Storia dell'articolo
Chiudi

Questo articolo è stato pubblicato il 08 ottobre 2013 alle ore 16:55.

My24

ROMA, 8 ottobre 2013

Onorevoli Parlamentari,
nel corso del mandato conferitomi con l'elezione a Presidente il 10 maggio 2006 e conclusosi con la rielezione il 20 aprile 2013, ho colto numerose occasioni per rivolgermi direttamente al Parlamento al fine di richiamarne l'attenzione su questioni generali relative allo stato del paese e delle istituzioni repubblicane, al profilo storico e ideale della nazione. Ricordo, soprattutto, i discorsi dinanzi alle Camere riunite per il 60° anniversario della Costituzione e per il 150° anniversario dell'Unità d'Italia. E potrei citare anche altre occasioni, meno solenni, in cui mi sono rivolto al Parlamento.
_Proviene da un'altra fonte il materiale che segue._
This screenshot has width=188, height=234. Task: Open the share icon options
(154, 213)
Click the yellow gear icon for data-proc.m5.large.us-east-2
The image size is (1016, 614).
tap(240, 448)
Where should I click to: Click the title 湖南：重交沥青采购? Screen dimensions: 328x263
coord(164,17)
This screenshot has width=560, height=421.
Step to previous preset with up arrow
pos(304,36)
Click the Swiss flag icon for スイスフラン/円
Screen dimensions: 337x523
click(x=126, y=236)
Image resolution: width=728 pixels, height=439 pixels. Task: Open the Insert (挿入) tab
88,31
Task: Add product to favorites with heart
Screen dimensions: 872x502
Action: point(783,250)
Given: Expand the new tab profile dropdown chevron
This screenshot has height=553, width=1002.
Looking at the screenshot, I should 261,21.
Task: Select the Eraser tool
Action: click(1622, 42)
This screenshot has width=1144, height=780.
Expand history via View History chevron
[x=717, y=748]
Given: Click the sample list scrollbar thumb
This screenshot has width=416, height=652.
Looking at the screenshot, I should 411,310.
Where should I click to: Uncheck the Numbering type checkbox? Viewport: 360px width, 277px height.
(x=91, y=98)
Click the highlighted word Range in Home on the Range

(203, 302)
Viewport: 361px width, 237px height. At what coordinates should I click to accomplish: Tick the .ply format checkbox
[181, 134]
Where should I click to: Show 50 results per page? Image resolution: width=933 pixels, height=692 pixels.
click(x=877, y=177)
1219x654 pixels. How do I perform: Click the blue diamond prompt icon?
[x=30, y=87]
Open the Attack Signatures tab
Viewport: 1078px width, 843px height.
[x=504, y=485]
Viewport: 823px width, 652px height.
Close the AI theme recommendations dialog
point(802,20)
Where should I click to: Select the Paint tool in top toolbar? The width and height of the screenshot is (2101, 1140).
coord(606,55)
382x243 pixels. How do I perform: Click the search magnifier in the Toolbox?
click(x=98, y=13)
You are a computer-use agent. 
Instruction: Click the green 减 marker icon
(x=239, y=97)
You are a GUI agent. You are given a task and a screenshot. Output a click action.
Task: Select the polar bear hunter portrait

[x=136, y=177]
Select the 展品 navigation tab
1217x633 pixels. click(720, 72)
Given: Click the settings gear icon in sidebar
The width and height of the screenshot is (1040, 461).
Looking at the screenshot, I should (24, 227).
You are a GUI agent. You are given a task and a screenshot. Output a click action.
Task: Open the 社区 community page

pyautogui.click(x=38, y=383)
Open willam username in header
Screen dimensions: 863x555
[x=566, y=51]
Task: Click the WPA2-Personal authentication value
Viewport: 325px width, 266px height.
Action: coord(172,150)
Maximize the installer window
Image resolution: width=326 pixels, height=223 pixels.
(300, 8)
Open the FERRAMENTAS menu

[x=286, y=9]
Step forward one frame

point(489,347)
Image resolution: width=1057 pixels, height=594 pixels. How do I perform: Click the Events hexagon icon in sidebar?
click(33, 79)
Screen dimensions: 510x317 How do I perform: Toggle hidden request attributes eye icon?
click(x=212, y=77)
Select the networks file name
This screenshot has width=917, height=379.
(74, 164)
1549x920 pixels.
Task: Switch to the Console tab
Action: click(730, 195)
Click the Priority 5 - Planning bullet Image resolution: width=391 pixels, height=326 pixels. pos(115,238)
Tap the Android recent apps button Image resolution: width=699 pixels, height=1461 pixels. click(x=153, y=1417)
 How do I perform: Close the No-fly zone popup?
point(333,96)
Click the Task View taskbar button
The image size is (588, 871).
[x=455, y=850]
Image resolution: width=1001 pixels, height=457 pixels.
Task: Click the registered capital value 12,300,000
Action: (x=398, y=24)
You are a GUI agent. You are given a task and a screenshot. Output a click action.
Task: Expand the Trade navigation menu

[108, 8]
Non l'ho fatto, però, ricorrendo alla forma del messaggio di cui la Costituzione attribuisce la facoltà al Presidente.

E ciò si spiega con la considerazione, già da tempo presente in dottrina, della non felice esperienza di formali "messaggi" inviati al Parlamento dal Presidente della Repubblica senza che ad essi seguissero, testimoniandone l'efficacia, dibattiti e iniziative, anche legislative, di adeguato e incisivo impegno.
Se mi sono risolto a ricorrere ora alla facoltà di cui al secondo comma dell'articolo 87 della Carta, è per porre a voi con la massima determinazione e concretezza una questione scottante, da affrontare in tempi stretti nei suoi termini specifici e nella sua più complessiva valenza.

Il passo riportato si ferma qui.